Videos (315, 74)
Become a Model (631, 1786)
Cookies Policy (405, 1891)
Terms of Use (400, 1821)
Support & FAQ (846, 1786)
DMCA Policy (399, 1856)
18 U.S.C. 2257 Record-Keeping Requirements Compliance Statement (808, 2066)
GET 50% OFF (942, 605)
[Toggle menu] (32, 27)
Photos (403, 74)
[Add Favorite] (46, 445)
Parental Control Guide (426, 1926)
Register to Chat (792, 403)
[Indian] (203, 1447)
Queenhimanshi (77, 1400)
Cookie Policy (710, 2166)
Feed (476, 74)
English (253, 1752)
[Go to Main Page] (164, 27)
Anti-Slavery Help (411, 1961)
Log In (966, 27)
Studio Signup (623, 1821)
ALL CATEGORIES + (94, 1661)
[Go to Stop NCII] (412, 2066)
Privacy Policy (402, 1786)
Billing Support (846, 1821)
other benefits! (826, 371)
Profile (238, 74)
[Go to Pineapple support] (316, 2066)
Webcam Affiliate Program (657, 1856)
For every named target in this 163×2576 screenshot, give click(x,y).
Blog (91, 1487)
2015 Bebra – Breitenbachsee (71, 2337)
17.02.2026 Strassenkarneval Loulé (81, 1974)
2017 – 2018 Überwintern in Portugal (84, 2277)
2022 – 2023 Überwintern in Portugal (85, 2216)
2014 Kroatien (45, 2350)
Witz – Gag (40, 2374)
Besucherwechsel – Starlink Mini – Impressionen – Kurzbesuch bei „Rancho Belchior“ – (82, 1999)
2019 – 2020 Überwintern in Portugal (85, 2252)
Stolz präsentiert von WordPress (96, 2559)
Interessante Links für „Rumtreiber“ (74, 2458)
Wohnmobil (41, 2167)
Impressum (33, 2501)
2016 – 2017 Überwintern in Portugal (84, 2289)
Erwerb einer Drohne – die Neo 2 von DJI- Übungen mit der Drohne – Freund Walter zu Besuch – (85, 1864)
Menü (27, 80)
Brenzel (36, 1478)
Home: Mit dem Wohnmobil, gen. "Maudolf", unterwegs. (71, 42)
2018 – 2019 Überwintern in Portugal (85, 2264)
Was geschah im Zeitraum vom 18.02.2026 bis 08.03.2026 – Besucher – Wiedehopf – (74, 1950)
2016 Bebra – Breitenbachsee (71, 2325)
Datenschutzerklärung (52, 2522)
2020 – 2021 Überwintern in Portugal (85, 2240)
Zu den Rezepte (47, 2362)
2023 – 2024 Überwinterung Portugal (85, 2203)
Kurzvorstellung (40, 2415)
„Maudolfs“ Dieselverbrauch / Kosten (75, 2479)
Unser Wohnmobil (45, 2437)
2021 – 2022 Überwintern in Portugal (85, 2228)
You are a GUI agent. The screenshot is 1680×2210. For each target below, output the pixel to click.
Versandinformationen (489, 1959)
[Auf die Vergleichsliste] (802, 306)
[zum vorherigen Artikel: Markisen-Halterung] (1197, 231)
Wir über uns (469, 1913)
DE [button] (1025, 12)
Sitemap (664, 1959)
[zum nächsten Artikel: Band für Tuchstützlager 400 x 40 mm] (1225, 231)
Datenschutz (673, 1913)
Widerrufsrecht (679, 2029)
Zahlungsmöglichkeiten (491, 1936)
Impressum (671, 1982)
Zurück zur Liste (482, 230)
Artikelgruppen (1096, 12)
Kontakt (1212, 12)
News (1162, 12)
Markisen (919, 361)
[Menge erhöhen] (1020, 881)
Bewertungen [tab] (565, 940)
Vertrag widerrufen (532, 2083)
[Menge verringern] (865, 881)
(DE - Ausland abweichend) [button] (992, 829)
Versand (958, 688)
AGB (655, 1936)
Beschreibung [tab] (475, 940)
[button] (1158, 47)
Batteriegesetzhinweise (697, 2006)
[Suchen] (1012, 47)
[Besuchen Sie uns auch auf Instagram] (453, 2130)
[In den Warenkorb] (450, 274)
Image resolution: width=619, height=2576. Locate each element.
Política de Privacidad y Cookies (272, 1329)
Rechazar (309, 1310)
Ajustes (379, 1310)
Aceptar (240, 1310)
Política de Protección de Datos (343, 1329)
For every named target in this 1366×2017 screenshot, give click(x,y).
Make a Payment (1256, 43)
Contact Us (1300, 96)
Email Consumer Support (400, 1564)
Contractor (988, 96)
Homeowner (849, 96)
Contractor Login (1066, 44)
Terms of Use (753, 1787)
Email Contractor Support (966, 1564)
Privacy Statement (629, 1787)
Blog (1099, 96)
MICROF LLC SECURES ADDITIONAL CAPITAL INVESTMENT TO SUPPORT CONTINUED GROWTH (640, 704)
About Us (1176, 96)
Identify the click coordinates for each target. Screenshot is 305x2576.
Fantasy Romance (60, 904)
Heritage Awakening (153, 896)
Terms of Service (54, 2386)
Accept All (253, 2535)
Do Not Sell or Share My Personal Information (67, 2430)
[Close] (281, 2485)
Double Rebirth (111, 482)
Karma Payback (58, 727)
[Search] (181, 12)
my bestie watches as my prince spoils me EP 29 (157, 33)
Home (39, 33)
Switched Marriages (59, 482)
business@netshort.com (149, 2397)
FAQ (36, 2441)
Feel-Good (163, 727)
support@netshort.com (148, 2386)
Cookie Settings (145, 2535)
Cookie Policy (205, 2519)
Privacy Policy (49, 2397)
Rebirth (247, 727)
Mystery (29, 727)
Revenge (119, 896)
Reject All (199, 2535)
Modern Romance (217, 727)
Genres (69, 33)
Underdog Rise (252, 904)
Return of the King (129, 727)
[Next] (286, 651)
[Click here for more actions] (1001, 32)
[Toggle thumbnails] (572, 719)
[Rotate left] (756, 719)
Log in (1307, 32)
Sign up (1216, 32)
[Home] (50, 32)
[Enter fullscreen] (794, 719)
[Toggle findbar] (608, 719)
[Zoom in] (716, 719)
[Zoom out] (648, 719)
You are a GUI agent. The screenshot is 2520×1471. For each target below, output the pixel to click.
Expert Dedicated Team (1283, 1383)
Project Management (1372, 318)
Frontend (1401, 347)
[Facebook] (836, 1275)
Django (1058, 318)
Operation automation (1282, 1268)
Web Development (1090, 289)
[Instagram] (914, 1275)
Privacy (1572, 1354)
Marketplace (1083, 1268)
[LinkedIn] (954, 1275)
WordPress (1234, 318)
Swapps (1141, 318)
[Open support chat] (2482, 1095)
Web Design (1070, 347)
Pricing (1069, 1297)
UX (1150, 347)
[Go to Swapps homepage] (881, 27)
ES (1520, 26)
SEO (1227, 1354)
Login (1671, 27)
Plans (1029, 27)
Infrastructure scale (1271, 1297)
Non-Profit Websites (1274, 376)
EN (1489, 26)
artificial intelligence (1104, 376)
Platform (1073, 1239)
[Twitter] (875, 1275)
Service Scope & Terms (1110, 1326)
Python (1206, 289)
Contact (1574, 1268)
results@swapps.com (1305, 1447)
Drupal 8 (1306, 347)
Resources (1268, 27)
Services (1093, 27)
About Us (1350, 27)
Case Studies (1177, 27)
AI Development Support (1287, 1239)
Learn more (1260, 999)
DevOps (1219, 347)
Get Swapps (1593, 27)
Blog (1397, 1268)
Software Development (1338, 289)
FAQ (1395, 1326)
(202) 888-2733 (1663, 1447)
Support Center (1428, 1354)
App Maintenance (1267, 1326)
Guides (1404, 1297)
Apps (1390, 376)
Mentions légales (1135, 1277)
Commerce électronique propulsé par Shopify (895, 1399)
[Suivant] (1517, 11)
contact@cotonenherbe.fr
-*-
**Work task**
Repeat exactly, and only, the lines from the line with "Blog (1397, 1268)" through the end of the listing above, both ends included.

**Your response**
Blog (1397, 1268)
Software Development (1338, 289)
FAQ (1395, 1326)
(202) 888-2733 (1663, 1447)
Support Center (1428, 1354)
App Maintenance (1267, 1326)
Guides (1404, 1297)
Apps (1390, 376)
Mentions légales (1135, 1277)
Commerce électronique propulsé par Shopify (895, 1399)
[Suivant] (1517, 11)
contact@cotonenherbe.fr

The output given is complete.